Lab Medicine Significance 6/10

High-Sensitivity Troponin for Population-Level Cardiovascular Risk Screening

High-sensitivity cardiac troponin assays can now accurately measure cTnI and cTnT in reference populations, revealing associations between troponin concentrations within normal reference intervals and future major cardiovascular events. These assays enable monitoring of subclinical myocardial remodeling and early identification of individuals at highest risk for heart failure progression. While the potential for population-level screening is compelling, clinical trials demonstrating cost-effectiveness and optimal screening strategies are needed before general implementation can be recommended.

The original study

Evidence on clinical relevance of cardiovascular risk evaluation in the general population using cardio-specific biomarkers.

Authors
Clerico A, Zaninotto M, Passino C, Aspromonte N, Piepoli MF, Migliardi M, et al.
Journal
Clinical chemistry and laboratory medicine
Type
Journal Article, Review
PMID
32692693
Read the original study →

Original abstract

In recent years, the formulation of some immunoassays with high-sensitivity analytical performance allowed the accurate measurement of cardiac troponin I (cTnI) and T (cTnT) levels in reference subjects. Several studies have demonstrated the association between the risk of major cardiovascular events and cardiac troponin concentrations even for biomarker values within the reference intervals. High-sensitivity cTnI and cTnT methods (hs-cTn) enable to monitor myocardial renewal and remodelling, and to promptly identify patients at highest risk ofheart failure.
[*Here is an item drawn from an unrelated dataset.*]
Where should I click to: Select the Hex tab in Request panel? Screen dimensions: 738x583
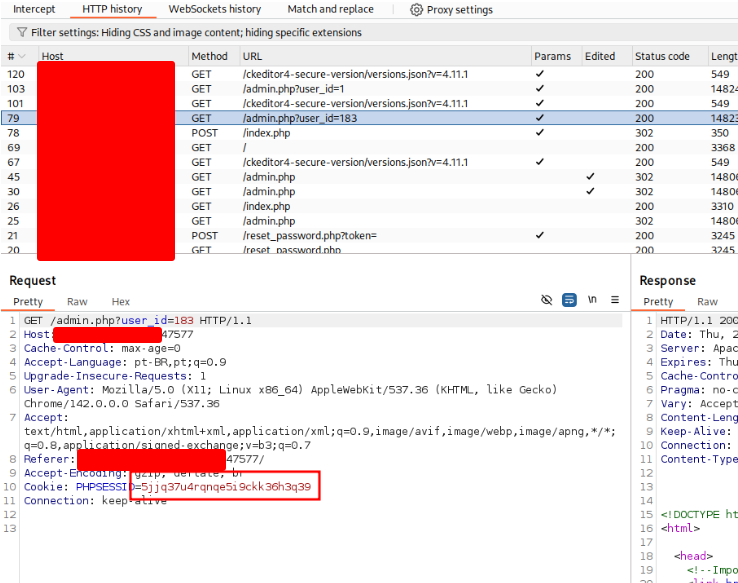click(x=121, y=302)
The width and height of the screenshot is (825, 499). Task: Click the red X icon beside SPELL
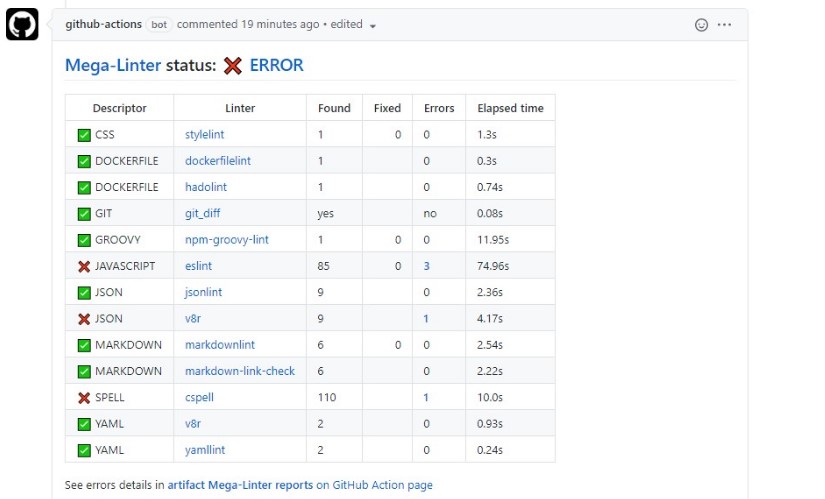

An early and effective treatment of individuals at higher cardiovascular risk may revert the initial myocardial remodelling and slow down heart failure progression. Specific clinical trials should be carried out to demonstrate the efficacy and efficiency of the general population screening by means of cost-benefit analysis, in order to better identify individuals at higher risk for heart failure (HF) progression with hs-cTn methods.